Ticari davalar ise aynı Kanunun 4/1 maddesinde tanımlanmıştır. Bu maddeye göre, her iki tarafın da ticari işletmesiyle ilgili hususlardan doğan hukuk davaları ile ticari nitelikteki çekişmesiz yargı işleri ve tarafların tacir olup olmadıklarına bakılmaksızın Türk Medenî Kanununun, rehin karşılığında ödünç verme işi ile uğraşanlar hakkındaki 962 ilâ 969 uncu maddelerinde, 6098 sayılı Türk Borçlar Kanunu’nun malvarlığının veya işletmenin devralınması ile işletmelerin birleşmesi ve şekil değiştirmesi hakkındaki 202 ve 203, rekabet yasağına ilişkin 444 ve 447, yayın sözleşmesine dair 487 ilâ 501, kredi mektubu ve kredi emrini düzenleyen 515 ilâ 519, komisyon sözleşmesine ilişkin 532 ilâ 545, ticari temsilciler, ticari vekiller ve diğer tacir yardımcıları için öngörülmüş bulunan 547 ilâ 554, havale hakkındaki 555 ilâ 560, saklama sözleşmelerini düzenleyen 561 ilâ 580 inci maddelerinde; fikrî mülkiyet hukukuna dair mevzuatta; borsa, sergi, panayır ve pazarlar ile antrepo ve ticarete özgü diğer yerlere ilişkin özel hükümlerde ve bankalara, diğer kredi kuruluşlarına, finansal kurumlara ve ödünç para verme işlerine ilişkin düzenlemelerde öngörülen hususlardan doğan hukuk davaları ticari dava sayılır. Bu maddeye göre bir davanın ticari dava sayılabilmesi için tarafların her ikisinin tacir olması ve uyuşmazlığın her iki tarafın ticari işletmesiyle ilgili hususlardan doğması veya ticari nitelikte çekişmesiz yargı işi olması veyahut da açılan davanın maddede altı bent halinde sayılan davalardan olması gerekir. Taraflardan biri tacir değilse veya tacir olmasına rağmen uyuşmazlığın ticari işletmeyle ilgisi yoksa ticari davanın varlığından söz edilemez.

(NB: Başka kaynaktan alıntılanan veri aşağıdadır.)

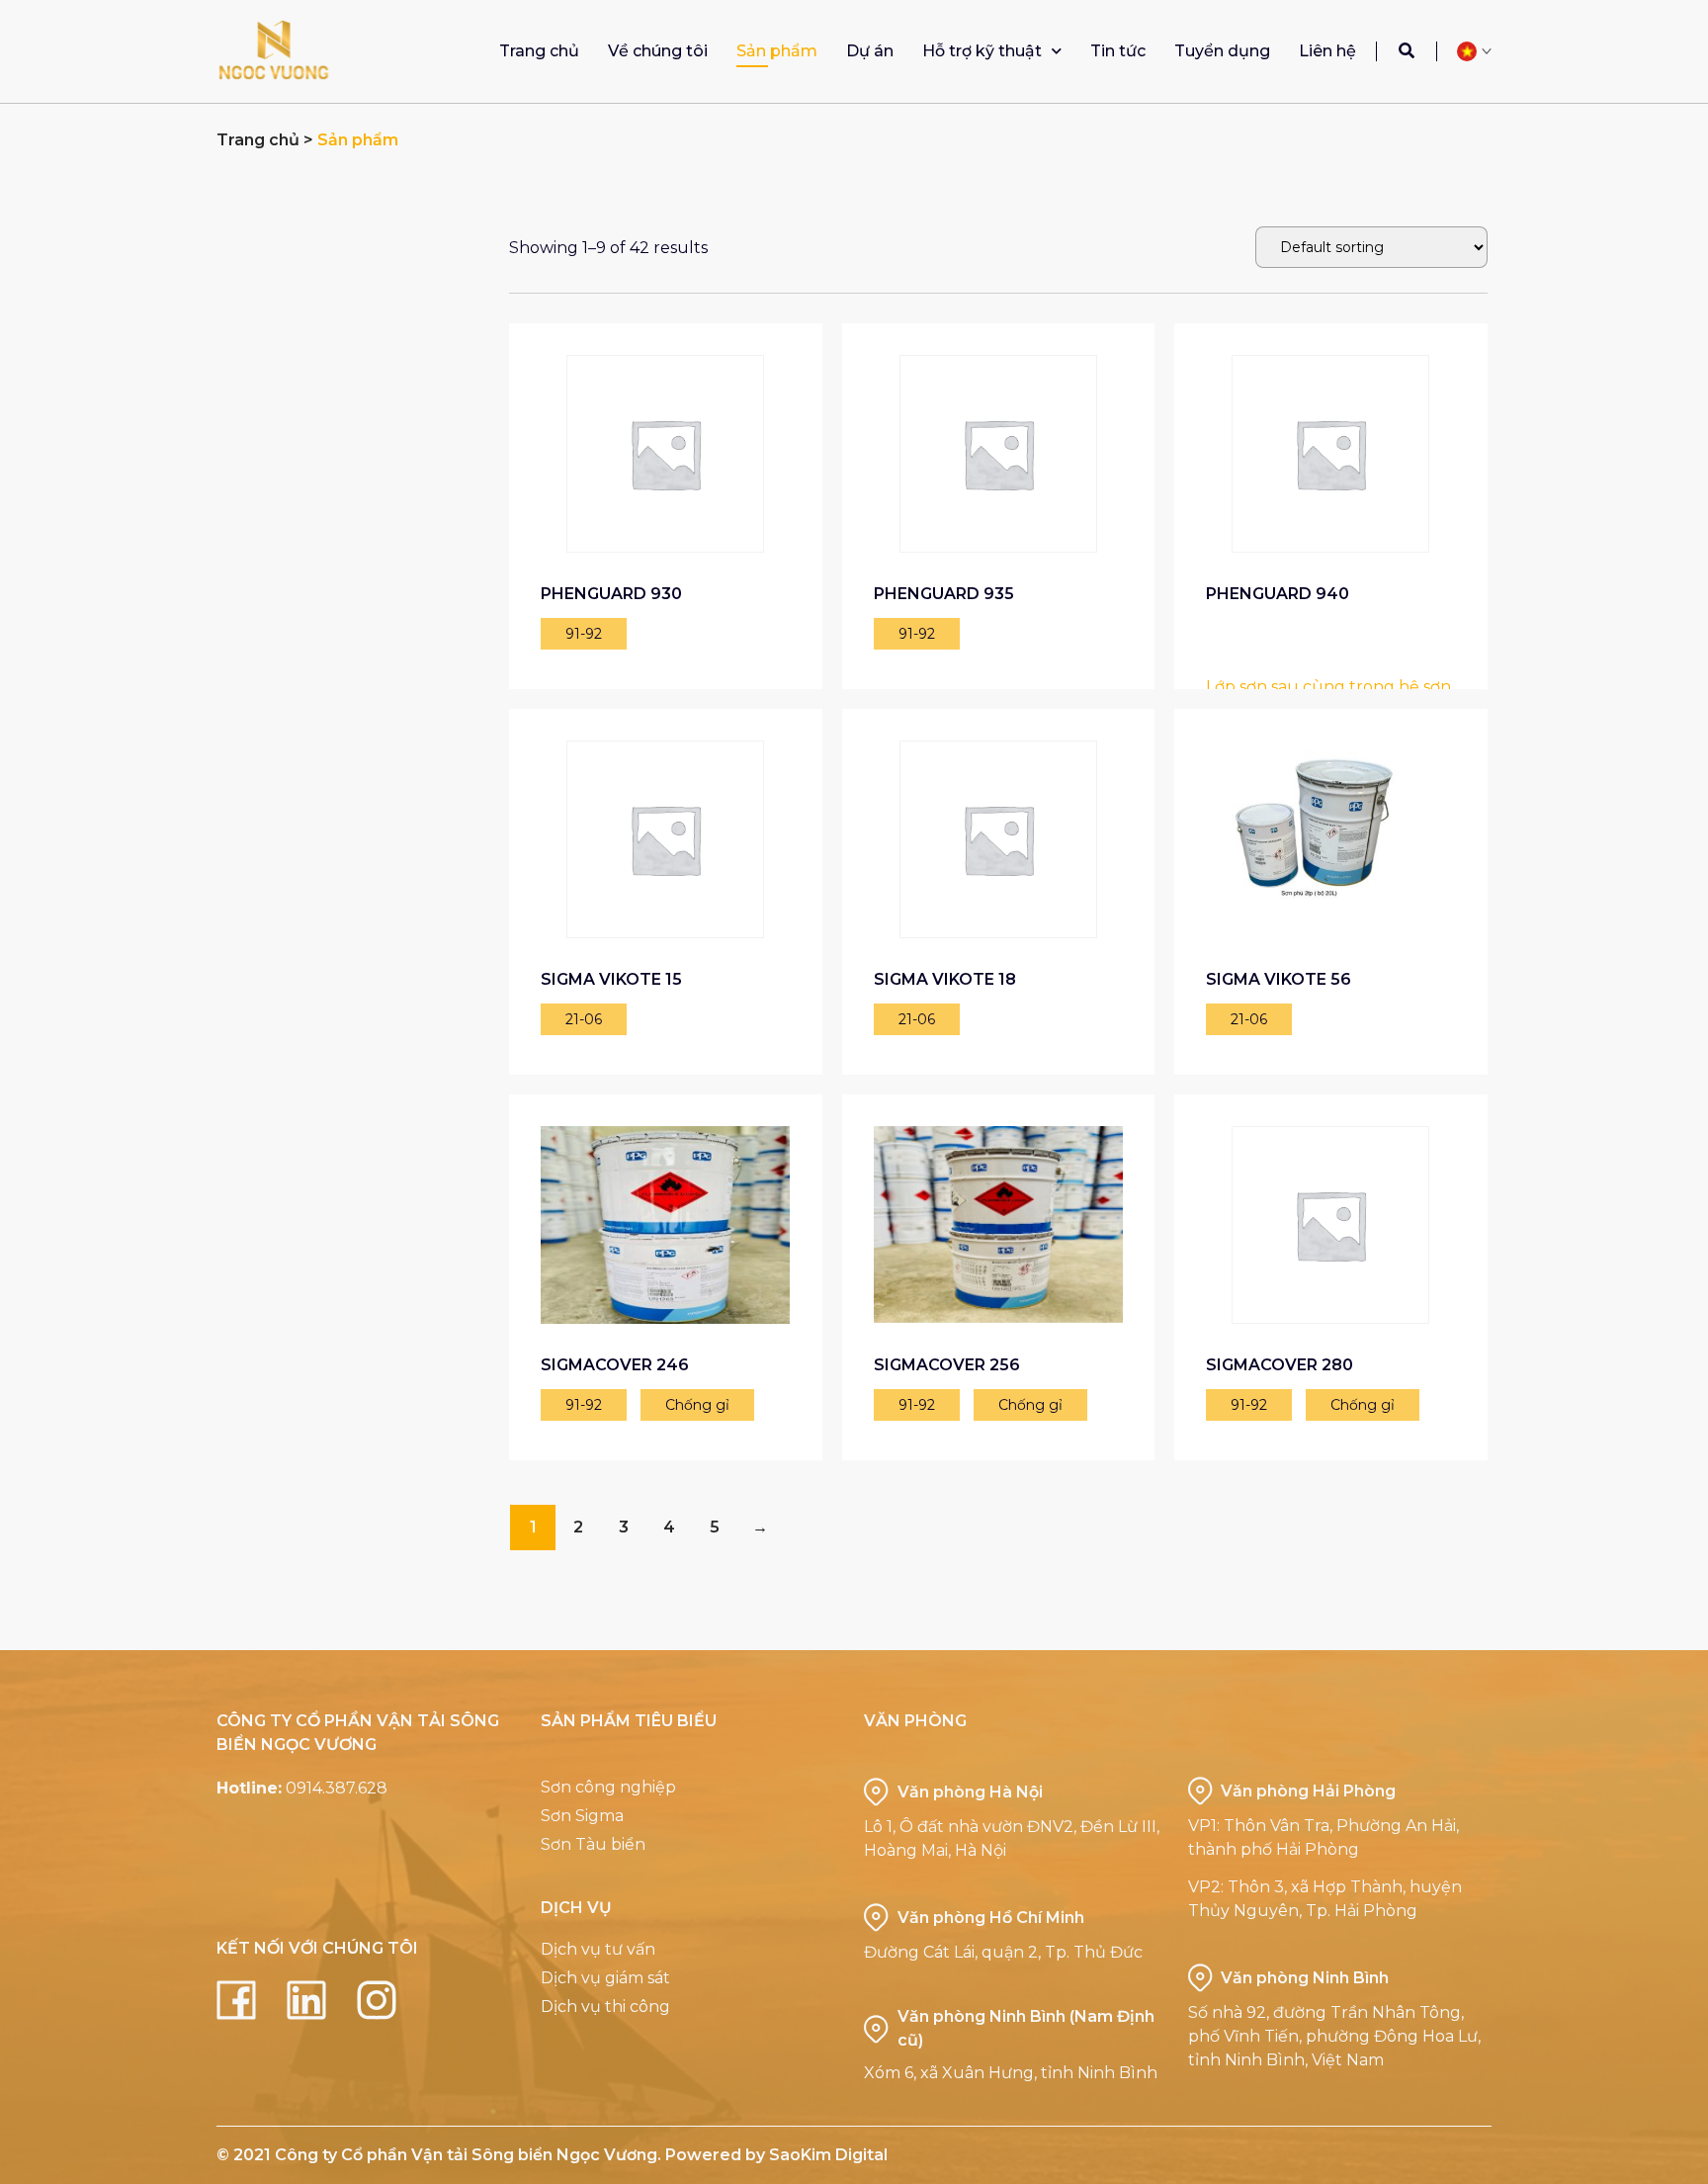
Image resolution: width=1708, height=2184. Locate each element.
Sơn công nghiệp (608, 1787)
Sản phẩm (776, 51)
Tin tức (1118, 51)
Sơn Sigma (582, 1815)
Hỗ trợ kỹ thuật (982, 51)
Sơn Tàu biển (593, 1844)
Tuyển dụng (1222, 51)
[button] (1406, 51)
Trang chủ (539, 51)
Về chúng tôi (658, 51)
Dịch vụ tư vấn (598, 1949)
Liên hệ (1327, 51)
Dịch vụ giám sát (605, 1977)
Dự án (870, 51)
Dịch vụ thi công (605, 2006)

Ticari davalar, mutlak ticari davalar, nispi ticari davalar ve yalnızca bir ticari işletmeyle ilgili olmasına rağmen ticari nitelikte kabul edilen davalar olmak üzere üç gruba ayrılır.
Mutlak ticari davalar, tarafların tacir olup olmadığına ve işin bir ticari işletmeyi ilgilendirip ilgilendirmediğine bakılmaksızın ticari sayılan davalardır. Mutlak ticari davalar, TTK’nın 4/1. maddesinde bentler halinde sayılmıştır. Bunların yanında Kooperatifler Kanunu (m.99), İcra İflas Kanunu (m.154), Finansal Kiralama Kanunu (m.31), Ticari İşletme Rehni Kanunu (m.22) gibi bazı özel kanunlarda belirlenmiş ticari davalar da bulunmaktadır. Bu guruptaki davaların ticari dava sayılabilmesi için taraflarının tacir olması veya ticari işletmeleriyle ilgili olması gibi şartlar aranmaz. TTK’nın 4/1. bendinde sınırlı olarak sayılan davalar arasında yer alması veya özel kanunlarda ticari dava olarak nitelendirilmesi yeterlidir. Bu davalar kanun gereği ticari dava sayılan davalardır.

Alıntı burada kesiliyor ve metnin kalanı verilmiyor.